OBJECTIVE: To probe the treatment mechanisms of thoracolumbar spine compression fracture by hyperextension based on finite element method.
METHODS: A three-dimensional (3D) finite element model of compression fracture of T12 was established based on the 210-layer consecutive CT DICOM3.0 format images from one patient of compression fracture of T12. The effective of model was proved by simulating the hyperextension. The lower of T12 was bounded, a vertical traction at the top of T11 was imposed and a 3 cm-displacement toward the vertebral by three steps at the top of spinous process of T11, T12 and L1 was performed. The computing result about the shape and the stress of the model after the procedure computing were read.
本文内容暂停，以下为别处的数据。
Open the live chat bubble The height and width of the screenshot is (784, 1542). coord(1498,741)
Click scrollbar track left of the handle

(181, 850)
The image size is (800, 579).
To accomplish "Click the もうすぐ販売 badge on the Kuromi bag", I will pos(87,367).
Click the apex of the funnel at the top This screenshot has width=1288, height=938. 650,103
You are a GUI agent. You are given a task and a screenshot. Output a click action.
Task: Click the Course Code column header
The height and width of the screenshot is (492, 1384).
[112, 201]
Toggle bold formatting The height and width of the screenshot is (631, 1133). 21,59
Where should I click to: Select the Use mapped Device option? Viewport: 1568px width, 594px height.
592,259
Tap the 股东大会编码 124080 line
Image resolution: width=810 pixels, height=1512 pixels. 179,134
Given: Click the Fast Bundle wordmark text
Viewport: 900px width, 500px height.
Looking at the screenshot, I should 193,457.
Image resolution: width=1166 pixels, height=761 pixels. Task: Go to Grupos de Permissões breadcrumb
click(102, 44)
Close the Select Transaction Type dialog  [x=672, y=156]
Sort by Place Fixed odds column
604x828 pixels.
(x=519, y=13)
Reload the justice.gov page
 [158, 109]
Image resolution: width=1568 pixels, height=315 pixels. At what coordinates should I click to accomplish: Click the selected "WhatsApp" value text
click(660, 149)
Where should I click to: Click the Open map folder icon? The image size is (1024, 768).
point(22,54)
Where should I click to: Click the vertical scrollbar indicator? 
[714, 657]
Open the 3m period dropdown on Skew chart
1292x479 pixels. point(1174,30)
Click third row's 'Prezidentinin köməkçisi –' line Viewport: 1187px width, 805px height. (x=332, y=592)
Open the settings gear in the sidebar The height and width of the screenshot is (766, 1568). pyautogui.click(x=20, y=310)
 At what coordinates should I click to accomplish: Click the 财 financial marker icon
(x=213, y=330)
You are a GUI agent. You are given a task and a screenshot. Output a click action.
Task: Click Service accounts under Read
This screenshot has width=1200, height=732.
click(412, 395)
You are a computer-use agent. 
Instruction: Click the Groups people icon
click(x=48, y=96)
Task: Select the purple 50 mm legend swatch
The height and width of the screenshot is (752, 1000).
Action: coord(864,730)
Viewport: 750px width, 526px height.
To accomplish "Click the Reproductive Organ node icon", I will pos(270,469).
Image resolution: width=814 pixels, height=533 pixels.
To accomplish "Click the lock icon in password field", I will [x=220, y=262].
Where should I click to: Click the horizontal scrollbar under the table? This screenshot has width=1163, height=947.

RESULTS AND CONCLUSION: A realistic appearance and full biomechanical properties 3D finite element model of thoracolumbar spine compression fracture was established. The shape of the compressed vertebrae was over extension by hyperextension. The treatment mechanisms were same as the research result of traditional experimental study on biomechanics. The method that study on mechanism of traditional practices by FEM is provided with many advantages, such as the experimental results are more reliable, showing the results intuitively, saving resources and simulating the practices accurately. The method may be applied comprehensively about fracture treatment mechanisms by manual reduction.